IN THE HEADLINES
► Baker, Donelson, Bearman, Caldwell & Berkowitz: Linda A. Klein (arbitration; commercial litigation; construction law; insurance law; litigation – construction; mediation, 2006), president of the American Bar Association, was the keynote speaker at the Georgia Legal Services Program’s third annual Pro Bono Awards luncheon on January 13. Held at the Savannah Marriot Riverfront, the fundraiser served to recognize the work of Savannah lawyers who volunteer to work with low-income clients seeking legal services.
► Cook & Connelly: Bobby Lee Cook (criminal defense: general practice, criminal defense: white-collar, 1983) submitted an affidavit in support of Joey Watkins’ writ of habeas corpus. Cook was a former defense attorney for Watkins and was among other former defense attorneys that also submitted supportive affidavits. In 2001, Watkins was convicted of felony murder, aggravated assault, a weapons violation, and misdemeanor stalking in the death of Isaac Dawkins, receiving life plus five years. Watkins is currently aided by the Georgia Innocence Project, and his story is soon to be told as second season on the podcast “Undisclosed.”
► Eversheds Sutherland (US): Mark D. Wasserman (corporate law, 2005) was selected for the Atlanta Women’s Foundation Board of Directors. Through strategic grant-making, leadership programs, and community education, the Atlanta Women’s Foundation supports organizations that aid financially vulnerable women and girls in Clayton, Cobb, DeKalb, Fulton, and Gwinnett counties.

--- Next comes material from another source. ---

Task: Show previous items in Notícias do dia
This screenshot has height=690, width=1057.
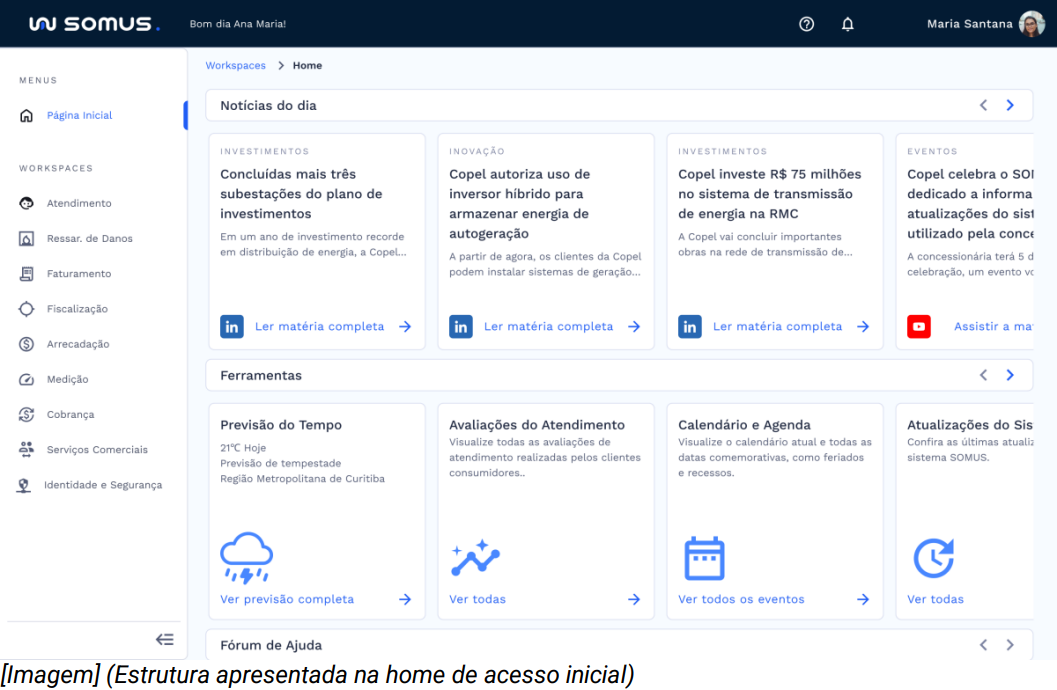Action: [983, 105]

► Fragomen Worldwide: The immigration law firm is partnering with Global Atlanta to provide readers with insight on national and international policy changes that will affect business immigration.
► JAMS: Norman S. Fletcher (construction law, 2015) penned an op-ed for The New York Times titled “Georgia’s Dangerous Rush to Execution,” which delved into his experience as a justice on the Supreme Court of Georgia for over 15 years. In his time on the court, he bore witness to some of the biggest problems in Georgia’s judicial system, such as people failing to receive legal counsel.
► Levine Smith Snider & Wilson: David A. Garfinkel (family law, 2015) is the first Atlanta attorney to join the National Association of Parental Alienation Specialists (NAOPAS), which aims to act as a resource for parents in high-conflict divorce cases who may connect with attorneys and forensic mental health professionals experienced in parental alienation litigation through the organization.
► The Linley Jones Firm: Linley Jones (personal injury litigation – plaintiffs; professional malpractice law – plaintiffs, 2015), Brookhaven’s District 1 councilwoman, started the Black History event that honors “Lynwood Integrators,” the first black students to attend previously all-white schools in DeKalb County in 1967. This year on Martin Luther King Day, Olympic gold medalist and Lynwood Park alumni Melvin Pender headlined the Black History event, delivering the keynote address at the second annual community dinner.
ON THE MOVE
► Jones Day: Sterling A. Spainhour, Jr. (mergers and acquisitions law, 2017) has been named senior vice president and general counsel of Southern Company Services after serving as partner at Jones Day’s Atlanta office since 2004. At Southern Company Services, Spainhour will be responsible for day-to-day legal support.
Georgia Supreme Court Agrees to Hear Open Records Law Dispute
Jones Day: E. Kendrick Smith (commercial litigation; litigation and controversy – tax, 2009) is trying to bring to light Northside Hospital’s financial documents and other records.
According to the Albany Herald, Northside Hospital had previously stated that the hospital is not bound by the Georgia Open Records Act, a “sunshine law” purposed to illuminate Georgia residents regarding government agency operations. As a private non- profit corporation, Northside has stated that this law does not apply to it. Smith, with the support of media organizations and the consumer group Georgia Watch, posits that Northside is subject to the open records law because the hospital was created by a public hospital authority (a government entity). Therefore, Northside’s assets belong to the government, and the hospital should be required to release its financial records.
The Georgia Supreme Court’s ultimate decision will have major implications for other Georgia hospital authorities, many of which have—like Northside Hospital in the early 1990s—restructured facilities into separate non-profit corporations over the last 30 years.
In 2013, Smith first requested Northside’s information regarding the hospital’s expenditures in the acquisition of physicians’ practices. Patients of the two practices that were acquired faced higher bills afterward. A partner of Jones Day filed suit, resulting in the case being heard in the Fulton County Superior Court, where a judge ruled in favor of Northside. Smith appealed, and in a split decision, the court of appeals upheld the first ruling. Now the oral arguments in the case are due to be heard by the Georgia Supreme Court in April.